Tuesday, December 2, 2008

Evening update (Tuesday 12/2): Some relief

Max seems to have gotten some relief late this afternoon, finally having a series of BMs around 4:30 as we were changing his diaper: it was a 3-diaper event which was a real champion effort. After this, Max seems to be feeling better: no more As, Bs, or Ds; his breathing appears much less labored; and he seems to be resting more comfortably. At the peak of today's stomach distension, his belly measured 34 cm (almost as big around as his head -- more on that below). As of tonight, his belly is back down to 32 cm. The decreased pressure on his lungs seems to be helping out his breathing. When Andreas and I left this evening (around 7), Max was also letting out some healthy-sounding cries. For now, he is still just getting IV fluids. Maybe they will start feeds again tomorrow. The NICU team seem totally convinced that Max is not suffering from NEC.

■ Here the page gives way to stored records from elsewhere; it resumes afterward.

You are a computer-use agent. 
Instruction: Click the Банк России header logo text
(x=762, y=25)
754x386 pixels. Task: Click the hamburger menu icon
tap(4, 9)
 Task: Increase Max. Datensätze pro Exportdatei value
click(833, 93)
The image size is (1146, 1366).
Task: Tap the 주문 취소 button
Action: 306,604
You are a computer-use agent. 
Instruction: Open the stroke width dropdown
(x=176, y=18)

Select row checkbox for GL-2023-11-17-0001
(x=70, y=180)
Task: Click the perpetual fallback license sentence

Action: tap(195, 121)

The blood transfusions Max received today really made him much pinker/redder. According to the nurses, he was quite pale this morning. We hope the blood helps his anemia and helps him feel a little better.

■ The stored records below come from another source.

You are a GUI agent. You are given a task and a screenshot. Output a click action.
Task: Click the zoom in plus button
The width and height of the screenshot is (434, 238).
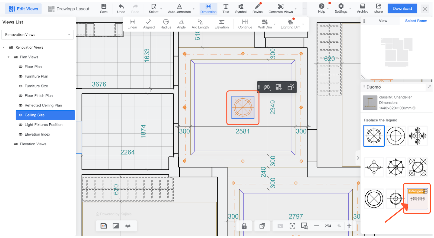(x=349, y=226)
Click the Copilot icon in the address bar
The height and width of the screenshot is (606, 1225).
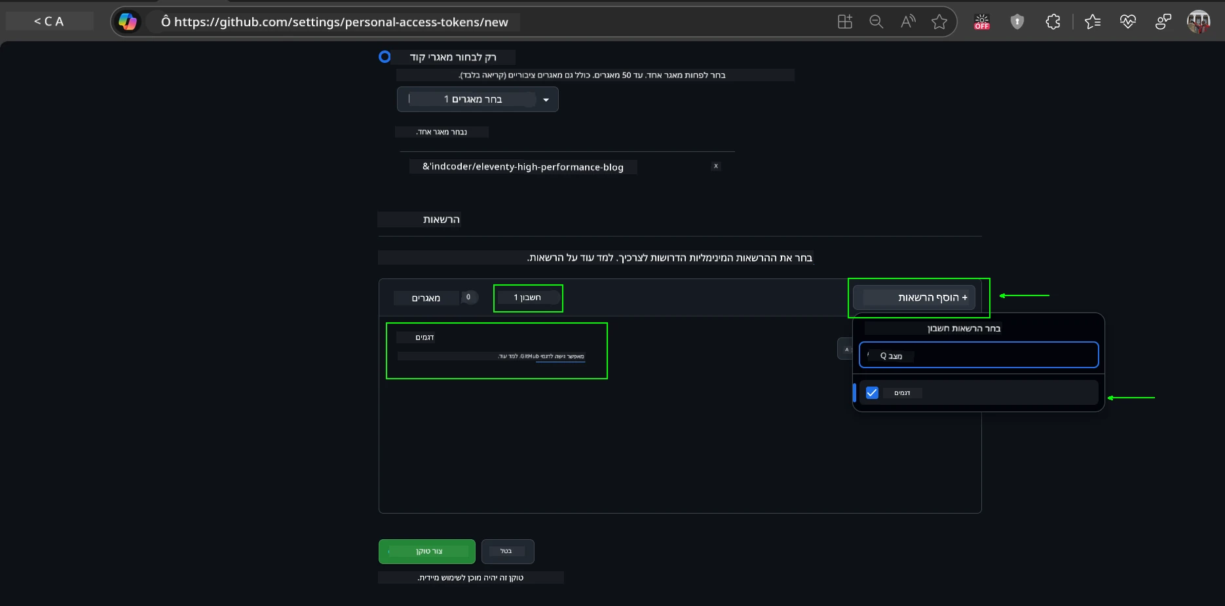[128, 22]
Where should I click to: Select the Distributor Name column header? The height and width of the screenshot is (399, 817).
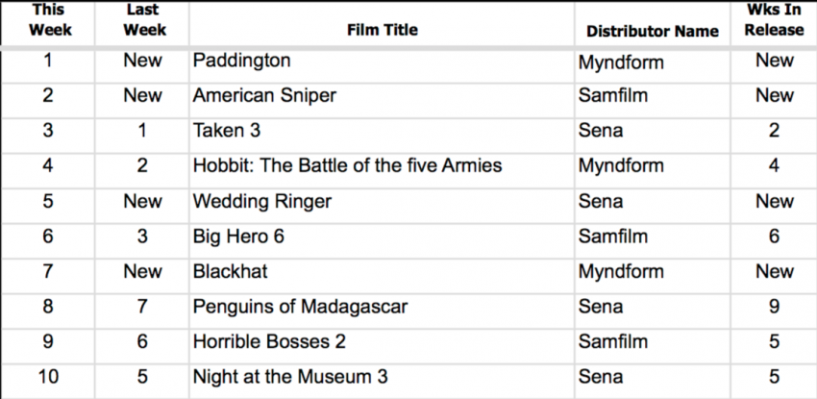653,32
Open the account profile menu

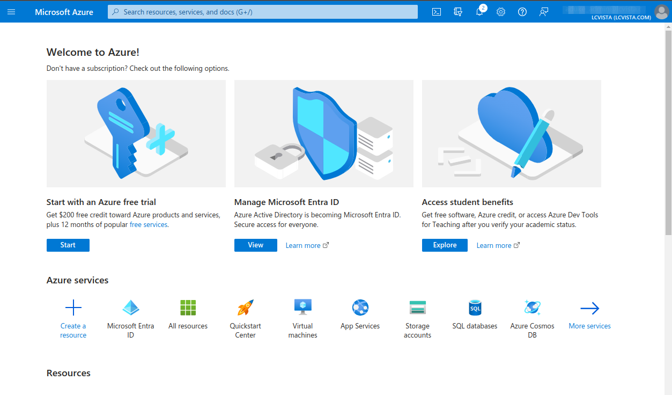[x=661, y=12]
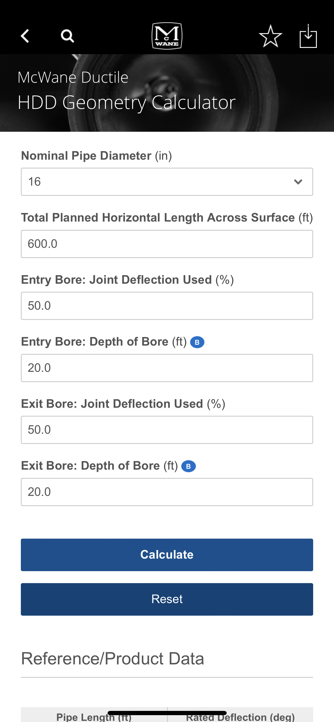Image resolution: width=334 pixels, height=722 pixels.
Task: Favorite this calculator with the star icon
Action: pyautogui.click(x=270, y=36)
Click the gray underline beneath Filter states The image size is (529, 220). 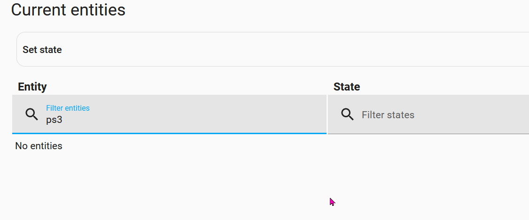coord(428,134)
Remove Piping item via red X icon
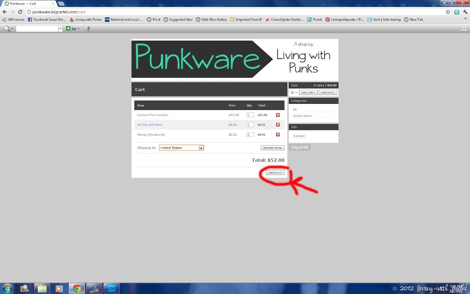 (278, 134)
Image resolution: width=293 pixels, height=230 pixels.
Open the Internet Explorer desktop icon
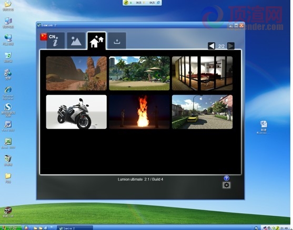tap(8, 93)
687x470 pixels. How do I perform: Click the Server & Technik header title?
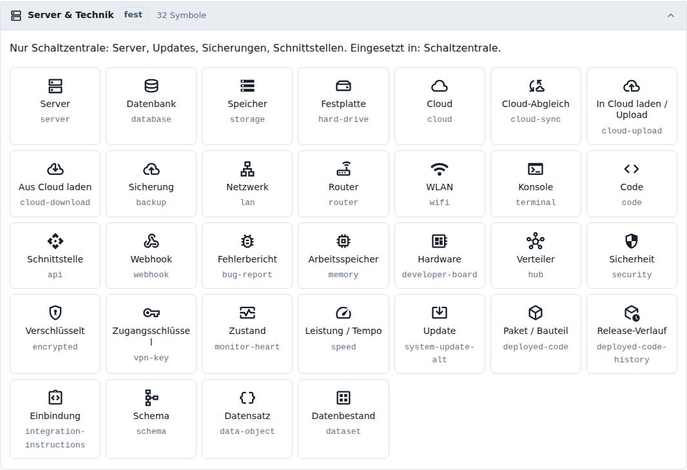click(70, 15)
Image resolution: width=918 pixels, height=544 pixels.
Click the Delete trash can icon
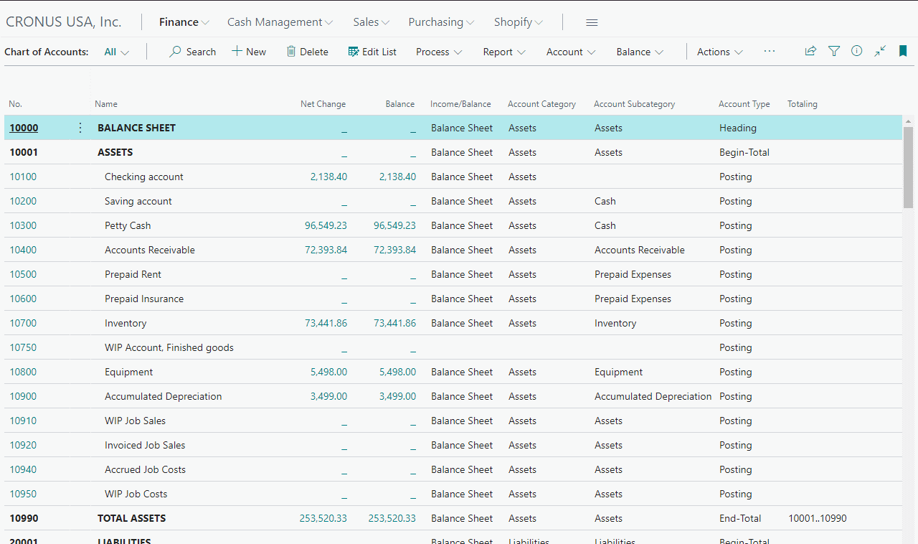pyautogui.click(x=291, y=52)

I got to hold Max twice today -- once earlier in the afternoon for about 20 minutes, and once post-BM for about an hour. He seems to find it comforting (or I imagine so) to be held upright which decreases the pressure on his lungs from his stomach. Plus I like holding him.

And on the northern front: Max's head circumference is now stable for another day, still at 34.5 cm. So that is great news. We know from yesterday's ultrasound that the ventricles are still enlarged, but the stable head circumference even for a few days is welcome news. There are likely more LPs and probably other interventions for the hydrocephalus in the future, but no interventions on this needed today so that is good. If a shunt is ultimately needed, the surgeons will not want to install one while Max is still having GI issues (b/c the shunt would most likely drain into his abdomen). This means that Max's GI tract has to be working smoothly before they'd even consider a shunt placement. For now, the strategy remains LPs as needed and perhaps a reservoir.